### WHAT IS EXPECTED
For each line below that holds "Verniciature", return the line as it stands.

*** PROVIDED MATERIAL ***

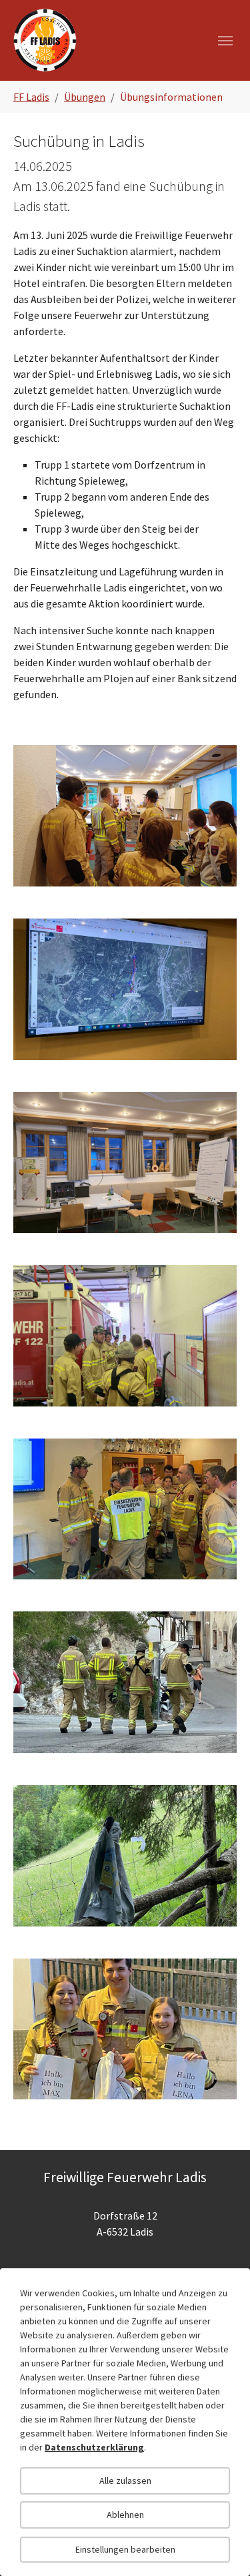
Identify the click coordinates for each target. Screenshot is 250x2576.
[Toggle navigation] (225, 40)
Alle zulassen (125, 2481)
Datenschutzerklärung (94, 2447)
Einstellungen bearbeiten (125, 2549)
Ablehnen (125, 2515)
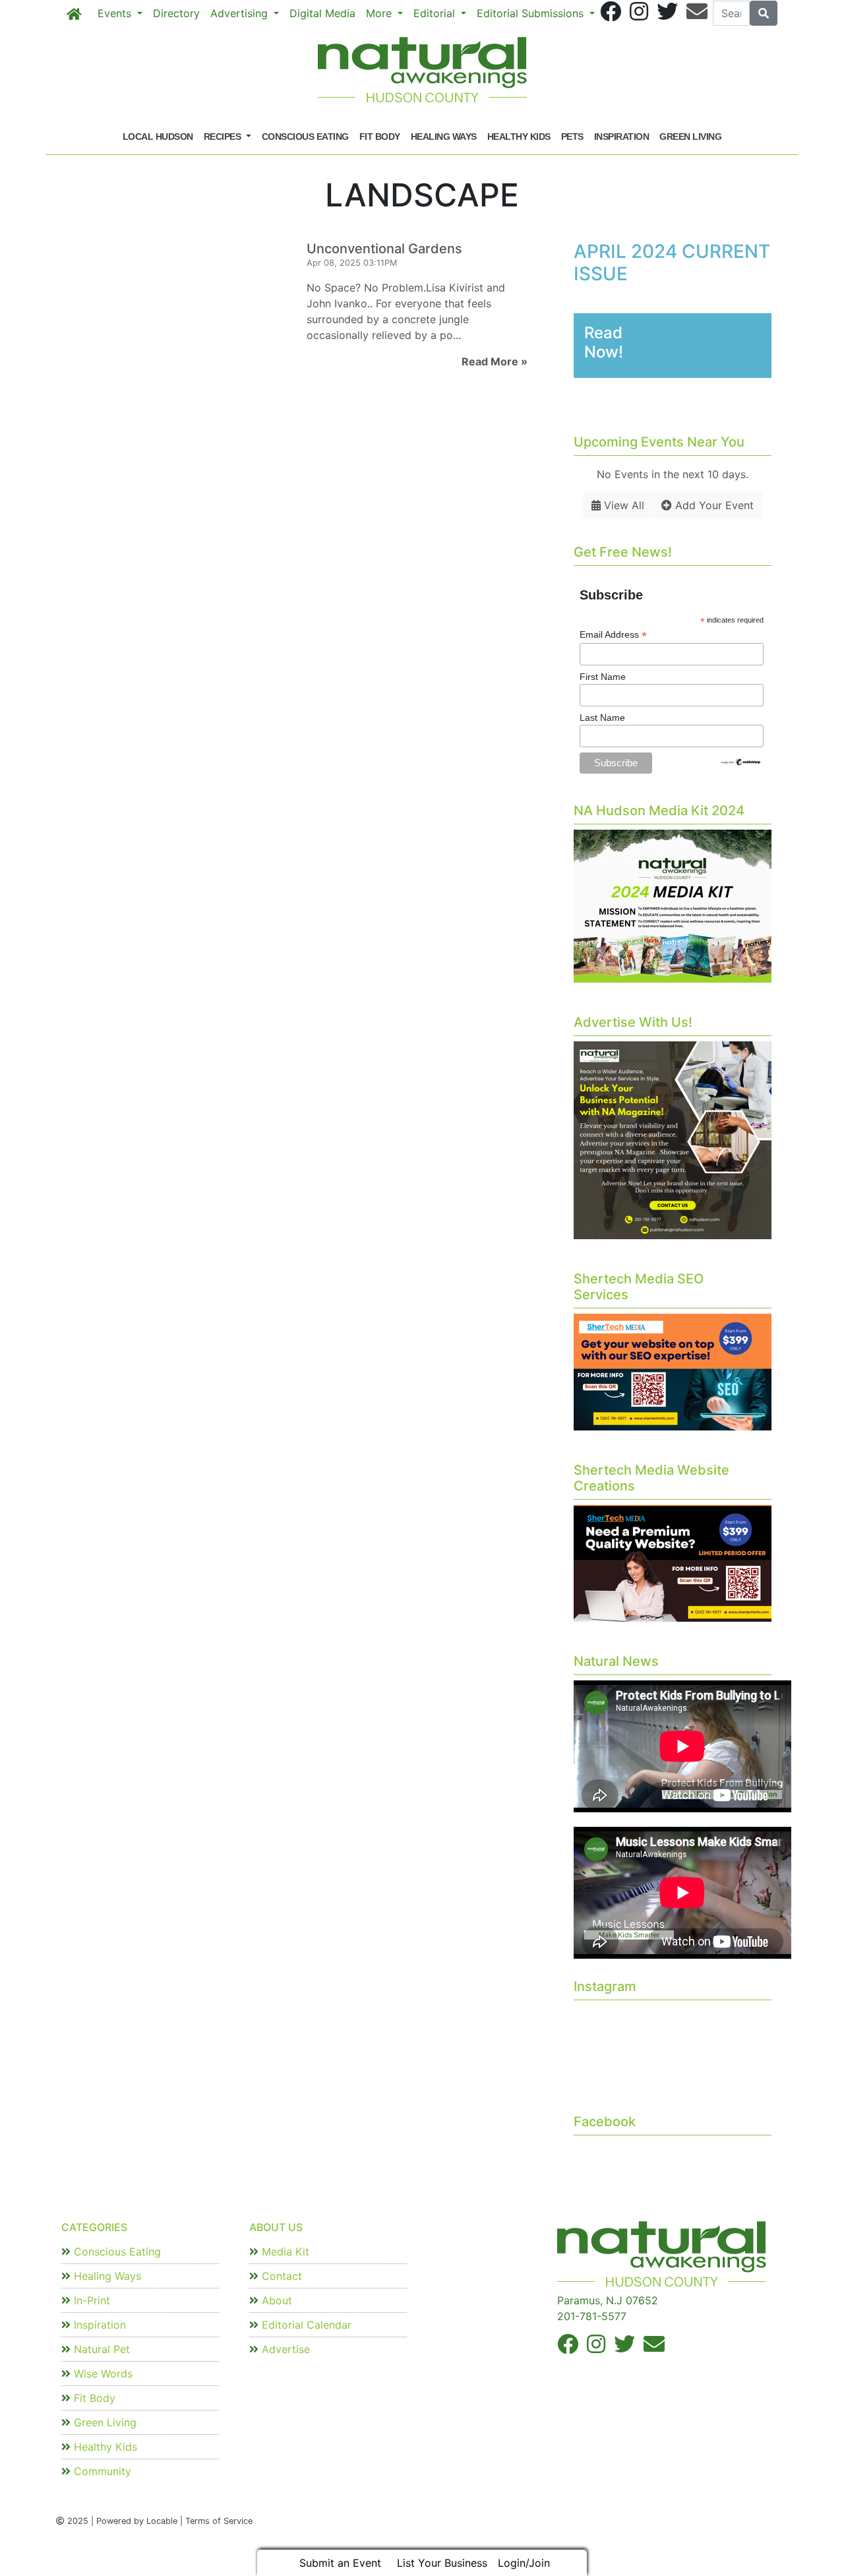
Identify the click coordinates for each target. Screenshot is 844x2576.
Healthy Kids (519, 136)
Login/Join (524, 2562)
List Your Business (442, 2562)
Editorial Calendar (304, 2324)
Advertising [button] (240, 13)
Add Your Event (713, 505)
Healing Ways (444, 136)
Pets (572, 136)
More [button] (380, 13)
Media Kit (283, 2251)
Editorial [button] (435, 13)
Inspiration (621, 136)
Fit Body (379, 136)
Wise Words (102, 2373)
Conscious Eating (305, 136)
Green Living (690, 136)
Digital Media (322, 13)
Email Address (613, 635)
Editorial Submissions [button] (532, 13)
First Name (603, 676)
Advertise (284, 2349)
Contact (280, 2276)
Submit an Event (340, 2562)
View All (622, 505)
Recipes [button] (223, 136)
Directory (176, 13)
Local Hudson (158, 136)
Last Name (602, 717)
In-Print (90, 2300)
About (275, 2300)
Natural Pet (100, 2349)
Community (101, 2471)
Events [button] (116, 13)
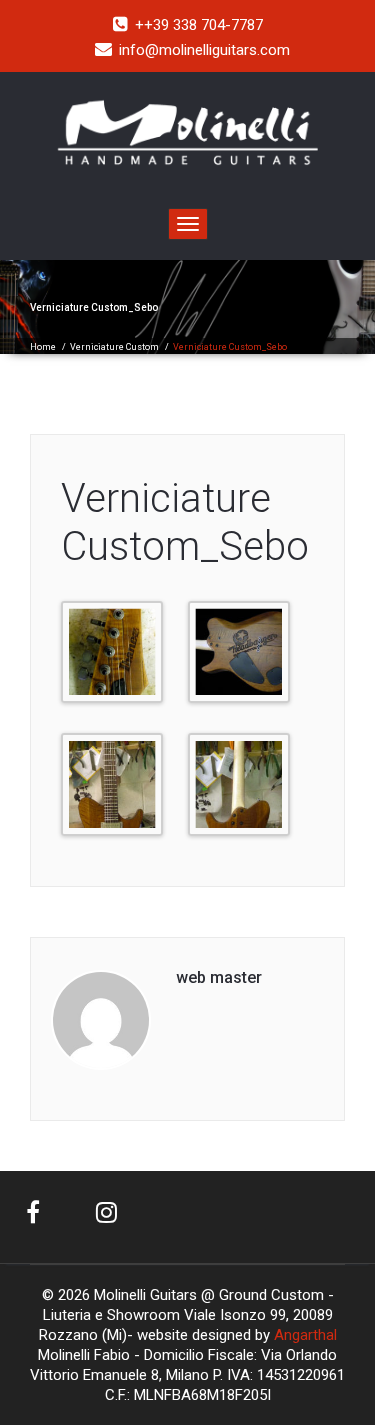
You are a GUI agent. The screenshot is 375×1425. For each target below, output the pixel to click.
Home (43, 347)
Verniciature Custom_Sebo (185, 522)
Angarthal (305, 1335)
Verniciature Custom (114, 347)
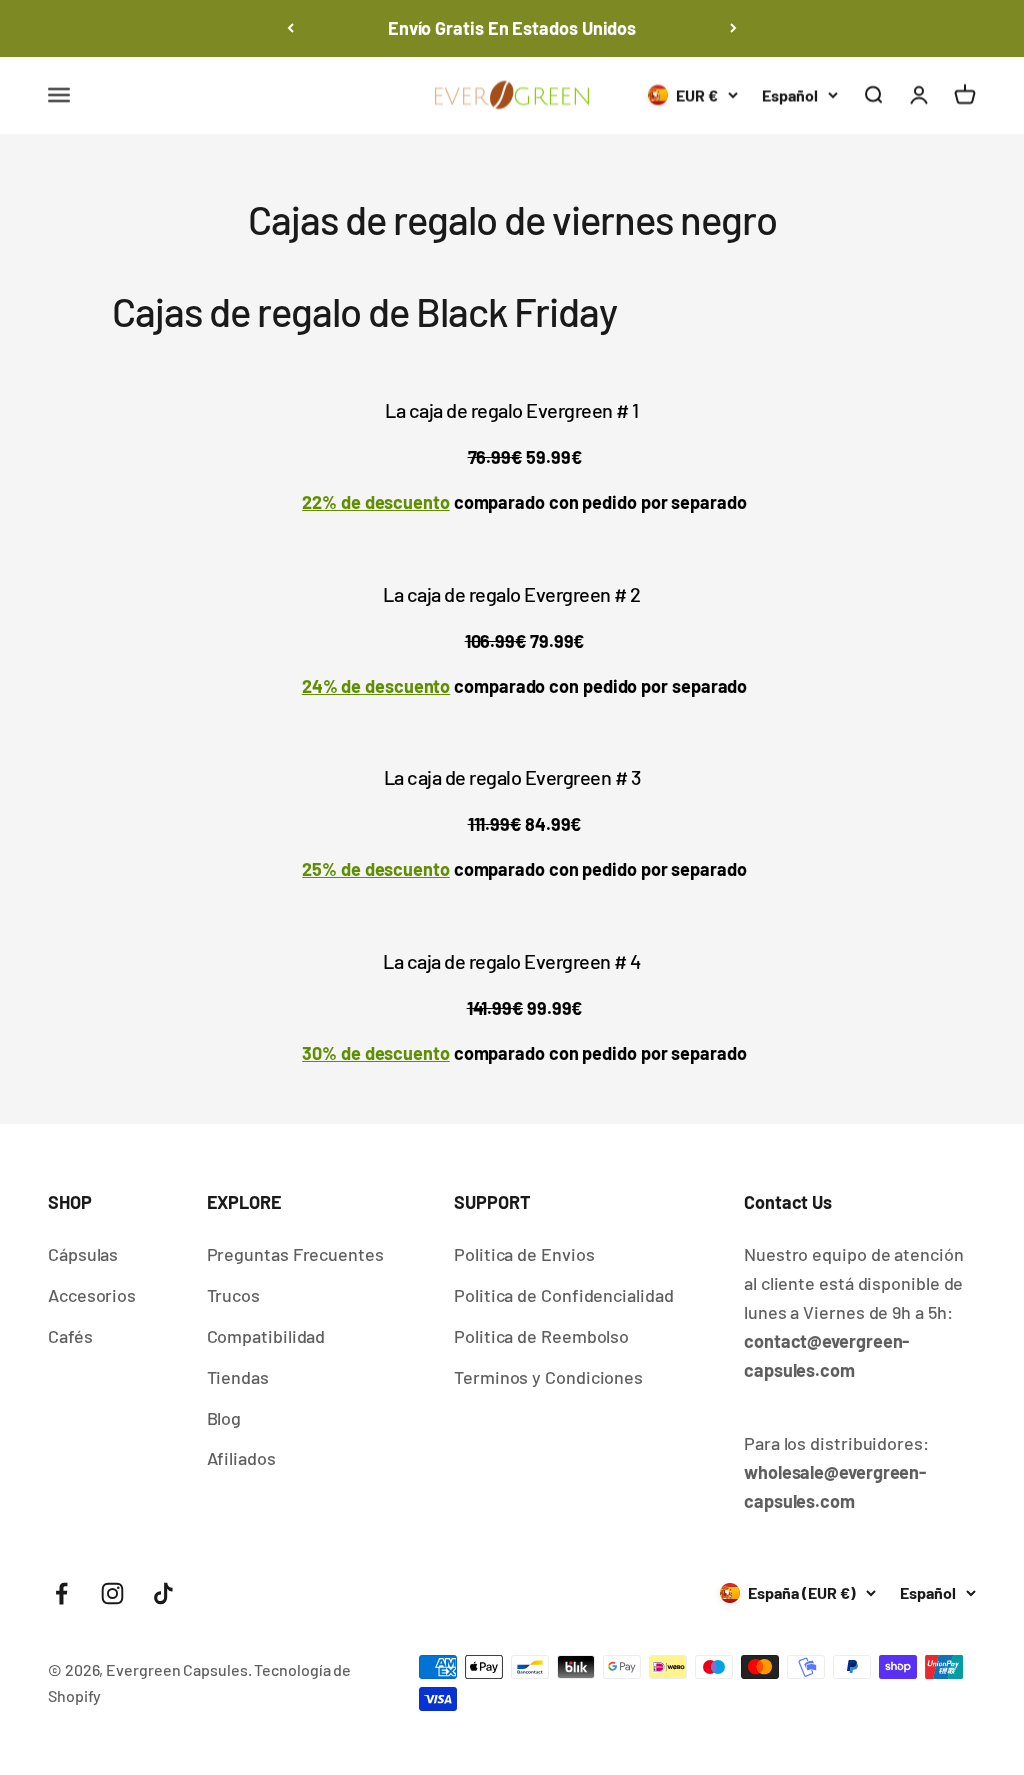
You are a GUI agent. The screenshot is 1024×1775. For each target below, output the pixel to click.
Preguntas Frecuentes (295, 1254)
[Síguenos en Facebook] (61, 1593)
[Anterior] (290, 28)
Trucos (233, 1295)
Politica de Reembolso (541, 1336)
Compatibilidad (266, 1336)
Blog (224, 1418)
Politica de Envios (524, 1254)
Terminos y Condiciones (548, 1377)
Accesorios (92, 1295)
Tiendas (238, 1377)
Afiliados (241, 1458)
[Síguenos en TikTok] (163, 1593)
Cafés (70, 1336)
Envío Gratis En (512, 28)
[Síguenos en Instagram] (112, 1593)
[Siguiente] (733, 28)
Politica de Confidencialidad (563, 1295)
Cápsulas (83, 1254)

***

### ANSWER AREA
Verniciature Custom_Sebo (185, 522)
Verniciature Custom (114, 347)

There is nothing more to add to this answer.